Hukukun herkes için eşit uygulanması gerektiği, modern anayasal devletlerin en temel prensiplerinden biridir. Ancak Türkiye’de özellikle son yıllarda yaşanan pek çok örnek, bu ilkenin yalnızca söylem düzeyinde kaldığını gösteriyor.
Yedi Yıl Süren Bir Hukuksuzluk Örneği
Hiçbir somut delil olmadan, yalnızca geçmişte 15 ve 20 yıl önce yazılmış birkaç köşe yazısından cımbızlanarak alınan ifadelerle teröre yardım suçlaması yapılması, İfade Özgürlüğü'nün yok sayılması ve bu gerekçeyle başka ülkede yaşayan bir babaya, gazeteciye yedi yıl boyunca yurt dışı çıkış yasağı uygulanması, evine, ailesine, çocuklarına gitmesinin engellenmesi, sadece bireysel bir mağduriyet değil, hukuk devleti ilkesinin çiğnenmesidir.
Masumiyet karinesi yok sayılmış, lekelenmeme hakkı görmezden gelinmiş, aile birliği ve çocuk hakları açıkça ihlal edilmiştir.
Bu süreçte çocukların babasız büyümesi, ailelerin parçalanması ve insanların yıllarca süren yargı kıskacında yaşadığı psikolojik ve sosyolojik tahribat, “hukukun herkese eşit uygulanması gerektiği” yönündeki söylemleri boşa çıkaran somut gerçeklerdir.
Anayasa Mahkemesi'ne Yönelik Baskılar ve Yargı Bağımsızlığı
Adalet Bakanlığı’nın Anayasa Mahkemesi’ne adeta talimat verircesine görüş bildirmesi ve karar alma süreçlerine müdahale etmesi, kuvvetler ayrılığı ilkesini ağır biçimde zedelemektedir. Yüksek yargı organlarının yürütme karşısında bağımsız kalamaması, adil yargılamanın sağlanmasını da olanaksız hale getirmektedir.
Bursa Adliyesi’ndeki bazı hakimlerin “nasıl olsa Yargıtay bizim kararımızı onaylayacak” diyerek temyize gidilmemesini önermesi, yargı süreçlerinin bir formaliteye indirgenmiş olduğunun itirafıdır. Bu açıklama tek başına yargı sisteminde yaşanan derin güven krizini göstermeye yeterlidir.
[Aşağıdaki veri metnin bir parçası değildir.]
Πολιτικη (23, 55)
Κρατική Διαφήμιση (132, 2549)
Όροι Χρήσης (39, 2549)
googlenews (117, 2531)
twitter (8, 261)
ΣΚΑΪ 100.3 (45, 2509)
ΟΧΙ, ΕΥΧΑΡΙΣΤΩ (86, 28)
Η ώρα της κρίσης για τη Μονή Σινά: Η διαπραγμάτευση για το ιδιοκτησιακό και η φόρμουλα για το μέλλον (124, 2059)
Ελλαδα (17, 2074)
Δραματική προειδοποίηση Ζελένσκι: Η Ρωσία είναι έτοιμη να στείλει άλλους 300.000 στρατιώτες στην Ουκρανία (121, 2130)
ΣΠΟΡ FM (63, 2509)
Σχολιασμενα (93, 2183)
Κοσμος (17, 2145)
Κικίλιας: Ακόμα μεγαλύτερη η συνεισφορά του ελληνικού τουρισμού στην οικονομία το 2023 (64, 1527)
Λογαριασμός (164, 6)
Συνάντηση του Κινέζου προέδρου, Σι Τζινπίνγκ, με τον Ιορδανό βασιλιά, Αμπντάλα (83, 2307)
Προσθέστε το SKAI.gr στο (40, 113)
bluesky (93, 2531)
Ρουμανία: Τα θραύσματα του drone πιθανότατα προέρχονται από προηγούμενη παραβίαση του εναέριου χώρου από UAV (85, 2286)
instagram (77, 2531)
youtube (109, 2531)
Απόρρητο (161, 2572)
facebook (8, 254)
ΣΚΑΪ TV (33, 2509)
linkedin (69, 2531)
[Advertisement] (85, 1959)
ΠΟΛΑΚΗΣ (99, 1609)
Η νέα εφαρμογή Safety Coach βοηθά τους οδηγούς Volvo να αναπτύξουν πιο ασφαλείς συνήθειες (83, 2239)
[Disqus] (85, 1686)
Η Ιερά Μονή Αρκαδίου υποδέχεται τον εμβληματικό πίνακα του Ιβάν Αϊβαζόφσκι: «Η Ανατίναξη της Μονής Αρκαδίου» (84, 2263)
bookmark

Bursa Bölge Adliye Mahkemesi Cumhurbaşkanı Erdoğan'a Kurulan Kumpası Görmezden Geldi!
Bu dosyada Türkiye Cumhuriyeti Devleti'ne, Cumhurbaşkanı Recep Tayyip Erdoğan'a kurulan kumpasın, Türk Milleti'ne ihanetin, FETÖ'ye aktarılan milyonlarca doların belgeleri vardı.
Cumhurbaşkanı Recep Tayyip Erdoğan'ın liderliğinde Türk Devletleri Devlet Başkanları'nın da katılımıyla Ukrayna'da yapılması planlanan Türkiye Festivali'nin "Erdoğan Ukrayna'dan Türk ve İslam Alemi'nin liderliğine yönelik tüm dünyaya mesaj verecek, engel olmalıyız " denilerek Kiev Büyükelçisi, Odessa Başkonsolosu ve FETÖ'nün Ukrayna İmamı eliyle engel olunmasının belgeleri vardı.
Türk Dünyası Devletleri'nin Güney Kıbrıs Yönetimi'ni tanımalarına, Güney Kıbrıs'ta büyükelçilik açılmasına giden yolda Türk Milleti'ne ihanet edenlerin ihanet belgeleri vardı.
Bursa Bölge Adliye Mahkemesi tüm bu ihanetleri görmezden gelerek giydikleri kutsal cübbeye yakışmayan bir karara imza attılar.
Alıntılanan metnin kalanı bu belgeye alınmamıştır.